══ Records for the exercise ══

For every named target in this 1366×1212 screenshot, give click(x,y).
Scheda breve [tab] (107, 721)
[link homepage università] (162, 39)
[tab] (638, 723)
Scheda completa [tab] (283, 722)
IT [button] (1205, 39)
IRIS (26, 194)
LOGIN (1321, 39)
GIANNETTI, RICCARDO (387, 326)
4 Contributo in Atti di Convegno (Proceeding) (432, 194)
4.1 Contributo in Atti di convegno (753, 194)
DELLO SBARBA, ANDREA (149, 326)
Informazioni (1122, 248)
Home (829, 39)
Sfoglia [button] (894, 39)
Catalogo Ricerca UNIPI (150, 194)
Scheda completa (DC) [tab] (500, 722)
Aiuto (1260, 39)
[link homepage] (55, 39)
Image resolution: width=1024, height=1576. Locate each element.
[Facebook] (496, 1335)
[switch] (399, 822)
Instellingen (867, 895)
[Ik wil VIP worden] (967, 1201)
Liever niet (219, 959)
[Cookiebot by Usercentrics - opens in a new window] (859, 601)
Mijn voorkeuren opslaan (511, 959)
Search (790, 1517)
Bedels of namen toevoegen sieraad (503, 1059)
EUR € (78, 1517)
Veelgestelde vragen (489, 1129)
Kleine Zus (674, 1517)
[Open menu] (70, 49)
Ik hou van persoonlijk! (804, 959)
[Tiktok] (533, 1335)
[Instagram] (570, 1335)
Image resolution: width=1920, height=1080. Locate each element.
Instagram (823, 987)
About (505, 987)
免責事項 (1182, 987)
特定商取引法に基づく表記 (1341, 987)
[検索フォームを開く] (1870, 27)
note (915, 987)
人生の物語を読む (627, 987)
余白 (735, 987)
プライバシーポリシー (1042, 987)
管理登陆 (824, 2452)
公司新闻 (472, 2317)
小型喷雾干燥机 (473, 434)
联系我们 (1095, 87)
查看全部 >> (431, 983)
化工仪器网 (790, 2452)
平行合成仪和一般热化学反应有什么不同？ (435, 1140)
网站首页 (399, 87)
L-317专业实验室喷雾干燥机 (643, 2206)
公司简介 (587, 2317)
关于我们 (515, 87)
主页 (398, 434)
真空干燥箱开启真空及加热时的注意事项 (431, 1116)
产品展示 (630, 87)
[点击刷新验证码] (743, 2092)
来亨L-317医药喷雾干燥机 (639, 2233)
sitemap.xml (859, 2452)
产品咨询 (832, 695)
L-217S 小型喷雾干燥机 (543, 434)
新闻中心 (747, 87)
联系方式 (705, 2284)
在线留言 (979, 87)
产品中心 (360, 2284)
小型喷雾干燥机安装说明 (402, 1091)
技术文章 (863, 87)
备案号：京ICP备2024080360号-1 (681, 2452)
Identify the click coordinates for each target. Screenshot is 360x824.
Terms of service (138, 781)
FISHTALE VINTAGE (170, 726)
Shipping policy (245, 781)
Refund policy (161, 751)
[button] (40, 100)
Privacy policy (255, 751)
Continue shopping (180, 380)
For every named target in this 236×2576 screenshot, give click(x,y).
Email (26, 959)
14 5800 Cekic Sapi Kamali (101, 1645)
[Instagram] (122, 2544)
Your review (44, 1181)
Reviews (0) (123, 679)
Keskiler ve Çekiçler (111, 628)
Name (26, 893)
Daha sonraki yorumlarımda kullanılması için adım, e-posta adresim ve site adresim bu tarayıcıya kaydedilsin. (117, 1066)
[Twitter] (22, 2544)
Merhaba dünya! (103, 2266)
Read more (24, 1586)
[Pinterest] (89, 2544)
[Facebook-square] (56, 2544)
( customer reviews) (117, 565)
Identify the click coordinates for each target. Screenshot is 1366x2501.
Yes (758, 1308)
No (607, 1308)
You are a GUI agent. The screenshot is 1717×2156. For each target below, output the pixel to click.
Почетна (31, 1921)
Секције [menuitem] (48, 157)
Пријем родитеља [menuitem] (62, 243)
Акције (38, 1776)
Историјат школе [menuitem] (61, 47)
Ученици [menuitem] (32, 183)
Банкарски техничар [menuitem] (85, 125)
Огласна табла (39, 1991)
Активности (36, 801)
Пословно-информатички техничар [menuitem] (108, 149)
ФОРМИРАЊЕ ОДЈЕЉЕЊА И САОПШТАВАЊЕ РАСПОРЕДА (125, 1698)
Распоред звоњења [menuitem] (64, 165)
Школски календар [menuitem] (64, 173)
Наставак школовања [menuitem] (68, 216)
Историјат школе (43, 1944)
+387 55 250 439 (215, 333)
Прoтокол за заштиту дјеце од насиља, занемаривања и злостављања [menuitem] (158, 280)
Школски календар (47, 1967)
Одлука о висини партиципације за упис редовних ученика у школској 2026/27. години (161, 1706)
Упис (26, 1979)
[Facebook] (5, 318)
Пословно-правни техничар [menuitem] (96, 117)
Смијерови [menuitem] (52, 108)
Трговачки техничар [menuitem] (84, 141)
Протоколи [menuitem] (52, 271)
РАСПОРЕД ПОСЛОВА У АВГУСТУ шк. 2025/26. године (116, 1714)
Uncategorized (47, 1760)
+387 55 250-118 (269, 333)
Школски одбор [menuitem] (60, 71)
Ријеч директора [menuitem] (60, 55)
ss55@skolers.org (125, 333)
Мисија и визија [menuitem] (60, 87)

═══

Restate, word for word, the listing above from its first line through the line that contains "GIANNETTI, RICCARDO (387, 326)", keeping both of those lines.

For every named target in this 1366×1212 screenshot, give click(x,y).
Scheda breve [tab] (107, 721)
[link homepage università] (162, 39)
[tab] (638, 723)
Scheda completa [tab] (283, 722)
IT [button] (1205, 39)
IRIS (26, 194)
LOGIN (1321, 39)
GIANNETTI, RICCARDO (387, 326)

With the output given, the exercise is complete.